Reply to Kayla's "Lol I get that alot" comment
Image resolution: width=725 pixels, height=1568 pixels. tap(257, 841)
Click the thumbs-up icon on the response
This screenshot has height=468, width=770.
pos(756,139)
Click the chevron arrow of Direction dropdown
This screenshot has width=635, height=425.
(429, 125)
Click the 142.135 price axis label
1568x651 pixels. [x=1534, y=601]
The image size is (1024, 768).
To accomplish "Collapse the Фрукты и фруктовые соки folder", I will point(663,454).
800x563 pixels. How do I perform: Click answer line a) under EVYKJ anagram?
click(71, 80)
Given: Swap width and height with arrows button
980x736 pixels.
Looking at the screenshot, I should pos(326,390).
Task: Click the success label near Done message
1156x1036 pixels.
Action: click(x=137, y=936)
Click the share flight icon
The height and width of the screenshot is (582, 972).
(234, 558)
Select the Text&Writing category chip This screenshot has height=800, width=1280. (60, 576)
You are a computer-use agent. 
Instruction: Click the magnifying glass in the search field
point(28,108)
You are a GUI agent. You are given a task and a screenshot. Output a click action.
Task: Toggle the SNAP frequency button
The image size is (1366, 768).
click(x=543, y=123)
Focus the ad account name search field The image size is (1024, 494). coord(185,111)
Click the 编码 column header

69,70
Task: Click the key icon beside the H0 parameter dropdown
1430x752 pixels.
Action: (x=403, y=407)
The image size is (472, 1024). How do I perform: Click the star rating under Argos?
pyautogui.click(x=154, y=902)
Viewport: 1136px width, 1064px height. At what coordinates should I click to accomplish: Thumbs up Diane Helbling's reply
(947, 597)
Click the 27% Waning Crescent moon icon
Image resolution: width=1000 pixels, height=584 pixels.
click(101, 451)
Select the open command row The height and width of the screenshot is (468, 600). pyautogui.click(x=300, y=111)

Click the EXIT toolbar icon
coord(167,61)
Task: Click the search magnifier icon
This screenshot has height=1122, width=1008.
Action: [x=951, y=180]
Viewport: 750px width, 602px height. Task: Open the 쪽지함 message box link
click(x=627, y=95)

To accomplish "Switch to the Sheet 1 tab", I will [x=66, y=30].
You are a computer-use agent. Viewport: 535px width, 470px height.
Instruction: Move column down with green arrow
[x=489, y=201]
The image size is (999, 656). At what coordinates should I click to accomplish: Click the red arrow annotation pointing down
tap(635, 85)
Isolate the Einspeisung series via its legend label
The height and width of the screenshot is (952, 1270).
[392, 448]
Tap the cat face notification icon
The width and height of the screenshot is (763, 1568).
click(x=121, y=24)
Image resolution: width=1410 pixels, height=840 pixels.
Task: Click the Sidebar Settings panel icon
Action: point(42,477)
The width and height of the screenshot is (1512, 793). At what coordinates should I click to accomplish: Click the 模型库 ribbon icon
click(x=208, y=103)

-=-=-

Reproduce every record above exactly as it is written.

**Output for this task**
Reply to Kayla's "Lol I get that alot" comment
Image resolution: width=725 pixels, height=1568 pixels. tap(257, 841)
Click the thumbs-up icon on the response
This screenshot has height=468, width=770.
pos(756,139)
Click the chevron arrow of Direction dropdown
This screenshot has width=635, height=425.
(429, 125)
Click the 142.135 price axis label
1568x651 pixels. [x=1534, y=601]
The image size is (1024, 768).
To accomplish "Collapse the Фрукты и фруктовые соки folder", I will point(663,454).
800x563 pixels. How do I perform: Click answer line a) under EVYKJ anagram?
click(71, 80)
Given: Swap width and height with arrows button
980x736 pixels.
Looking at the screenshot, I should pos(326,390).
Task: Click the success label near Done message
1156x1036 pixels.
Action: click(x=137, y=936)
Click the share flight icon
The height and width of the screenshot is (582, 972).
(234, 558)
Select the Text&Writing category chip This screenshot has height=800, width=1280. (60, 576)
You are a computer-use agent. 
Instruction: Click the magnifying glass in the search field
point(28,108)
You are a GUI agent. You are given a task and a screenshot. Output a click action.
Task: Toggle the SNAP frequency button
The image size is (1366, 768).
click(x=543, y=123)
Focus the ad account name search field The image size is (1024, 494). coord(185,111)
Click the 编码 column header

69,70
Task: Click the key icon beside the H0 parameter dropdown
1430x752 pixels.
Action: (x=403, y=407)
The image size is (472, 1024). How do I perform: Click the star rating under Argos?
pyautogui.click(x=154, y=902)
Viewport: 1136px width, 1064px height. At what coordinates should I click to accomplish: Thumbs up Diane Helbling's reply
(947, 597)
Click the 27% Waning Crescent moon icon
Image resolution: width=1000 pixels, height=584 pixels.
click(101, 451)
Select the open command row The height and width of the screenshot is (468, 600). pyautogui.click(x=300, y=111)

Click the EXIT toolbar icon
coord(167,61)
Task: Click the search magnifier icon
This screenshot has height=1122, width=1008.
Action: [x=951, y=180]
Viewport: 750px width, 602px height. Task: Open the 쪽지함 message box link
click(x=627, y=95)

To accomplish "Switch to the Sheet 1 tab", I will [x=66, y=30].
You are a computer-use agent. Viewport: 535px width, 470px height.
Instruction: Move column down with green arrow
[x=489, y=201]
The image size is (999, 656). At what coordinates should I click to accomplish: Click the red arrow annotation pointing down
tap(635, 85)
Isolate the Einspeisung series via its legend label
The height and width of the screenshot is (952, 1270).
[392, 448]
Tap the cat face notification icon
The width and height of the screenshot is (763, 1568).
click(x=121, y=24)
Image resolution: width=1410 pixels, height=840 pixels.
Task: Click the Sidebar Settings panel icon
Action: point(42,477)
The width and height of the screenshot is (1512, 793). At what coordinates should I click to accomplish: Click the 模型库 ribbon icon
click(x=208, y=103)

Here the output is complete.